Z pięściami na współlokatora

Fot. Wojciech Ciomborowski

W czwartek (12 września) do andrychowskiego komisariatu zadzwonił 38-latek, który poinformował, że w tym mieście na ul. Włókniarzy został napadnięty i okradziony. Szybko okazało się, że pobicia dokonała osoba znakomicie znana mężczyźnie.

Policjanci, którzy niezwłocznie zostali skierowani na miejsce przestępstwa ustali, że napadnięty 38-latek był bity i kopany po całym ciele.
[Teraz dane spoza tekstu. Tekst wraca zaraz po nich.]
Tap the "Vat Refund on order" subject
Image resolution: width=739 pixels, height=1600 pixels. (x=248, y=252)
Poczynaniom jego kata przyglądała się beznamiętnie kobieta, którą pokrzywdzony także rozpoznał. Nie było to trudne, gdyż cała trójka mieszkała… w jednym z andrychowskich mieszkań. – Obrażania jakich doznał mężczyzna były na tyle poważne, że konieczne było przewiezienie poszkodowanego przez zespół ratownictwa medycznego do szpitala w Wadowicach. Poinformował jeszcze, że prawdopodobnie w trakcie napaści utracił dowód osobisty oraz kartę bankomatową – informuje rzeczniczka wadowickiej policji Agnieszka Petek.
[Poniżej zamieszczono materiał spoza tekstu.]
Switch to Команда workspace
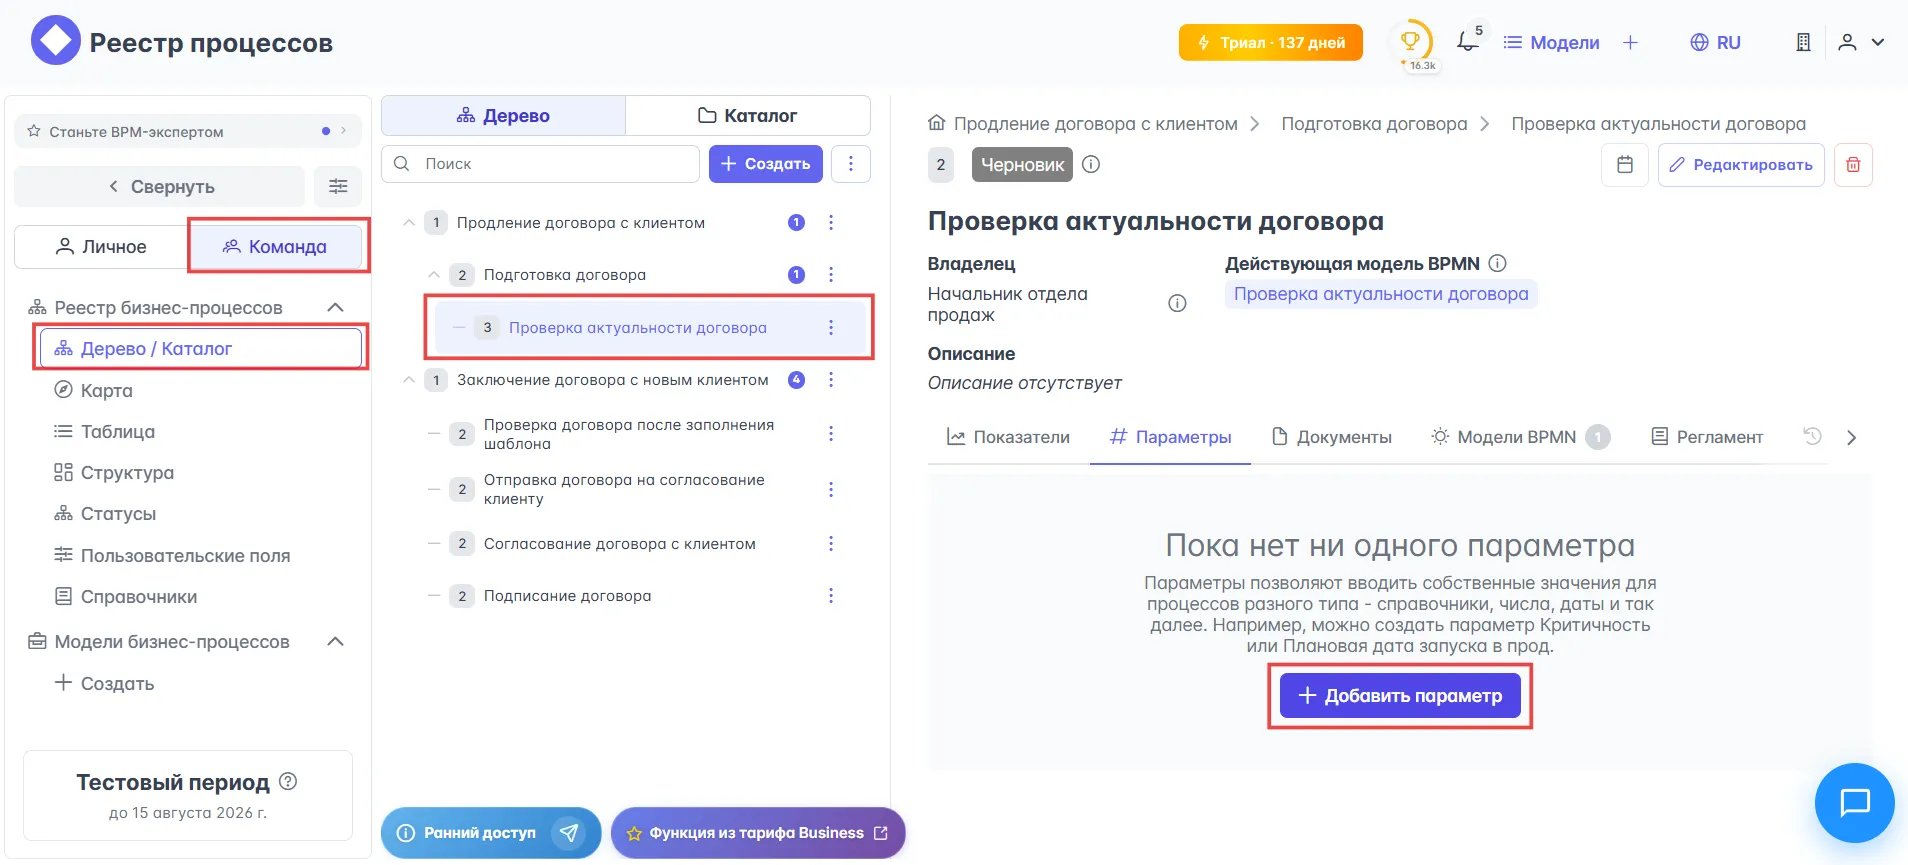 point(275,247)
Kryminalni, którzy zostali zaangażowani w sprawę, mieli podanych podejrzanych niemal na złotej tacy. Bez zbędnej zwłoki pojechali pod wskazany im adres. Do mieszkania zajmowanego przez trójkę weszli przy użyciu siły. Zatrzymali zarówno 23-letnią kobietę i jak i 32-latka, którzy byli poszukiwani jeszcze do innej sprawy. Przy okazji odnaleźli dokumenty poszkodowanego. Andrychowianka została przesłuchana w charakterze świadka i po zakończonych czynnościach puszczono ją wolno. Natomiast 32-latek usłyszał zarzut stosowania przemocy wobec poszkodowanego w celu wymuszenia zwrotu wierzytelności oraz spowodowania u niego obrażeń ciała, które kwalifikowane są jako obrażenia poniżej 7 dni. Podejrzanemu grozi teraz pięcioletni pobyt za kratami.